#### PROBLEM DESCRIPTION
Reproduce the passage of the Magicka 2 post from "I'm really excited" up to and including "on Nvidia hardware.", changing every "Nvidia" to "GeForce".

I'm really excited to try Magicka 2, as I thought the first one was quite fun. The developer has been keeping everyone up to date on progress in their Steam forum. Sadly, for AMD GPU users it looks like it won't run as well as on Nvidia hardware.
A developer wrote this on their official Steam forum:
QuoteWe've had discussions on how to support non-XInput controllers and we found that just using SDLs input subsystem would probably solve that. Since there are controller emulators already we consider it a 'would be nice' feature.
I took the liberty of replacing the Nvidia 660GTX in my Linux machine for our Radeon 270X and ran some tests. On Ubuntu I tested both the open source drivers and fglrx and both worked fine. I think the open source drivers have slightly better performance. Switching drivers around kinda broke my setup though so I installed Debian 8 and did some tests there and only had issues with decals getting a slight rectangular outline.
Overall the biggest issue in my tests with AMD cards is that the performance on Linux & MacOSX feels like it's halved compared to a corresponding Nvidia card. I've added graphics settings to control how many decals/trees/foliage the game draws that helps a bit but it would've been better if this was not necessary.

#### STORED ROWS
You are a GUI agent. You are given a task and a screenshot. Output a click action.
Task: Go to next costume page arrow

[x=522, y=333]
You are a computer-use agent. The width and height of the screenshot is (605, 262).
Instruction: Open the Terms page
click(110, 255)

==

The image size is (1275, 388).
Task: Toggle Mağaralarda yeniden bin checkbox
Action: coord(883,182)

* * *

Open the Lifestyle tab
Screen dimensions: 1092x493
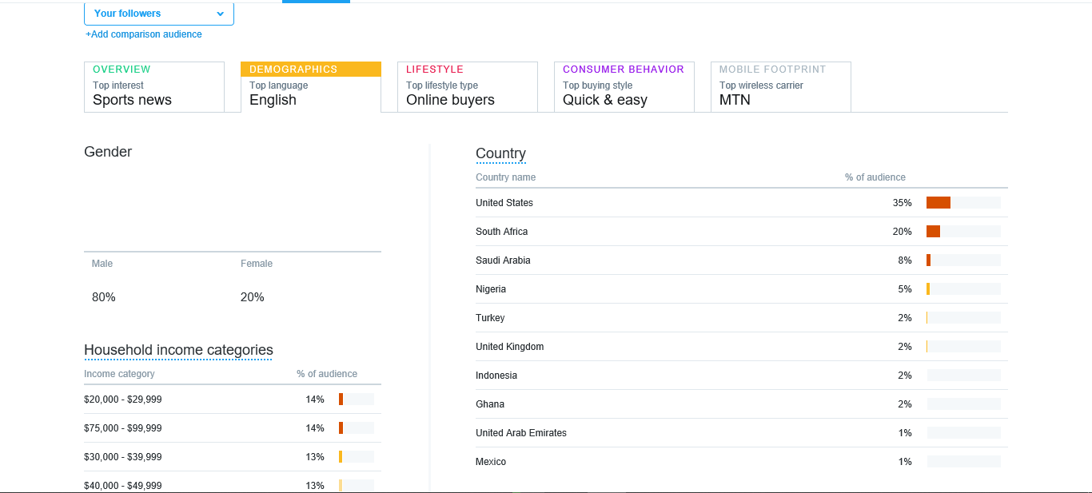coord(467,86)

#### WRITTEN RESPONSE
I'm really excited to try Magicka 2, as I thought the first one was quite fun. The developer has been keeping everyone up to date on progress in their Steam forum. Sadly, for AMD GPU users it looks like it won't run as well as on GeForce hardware.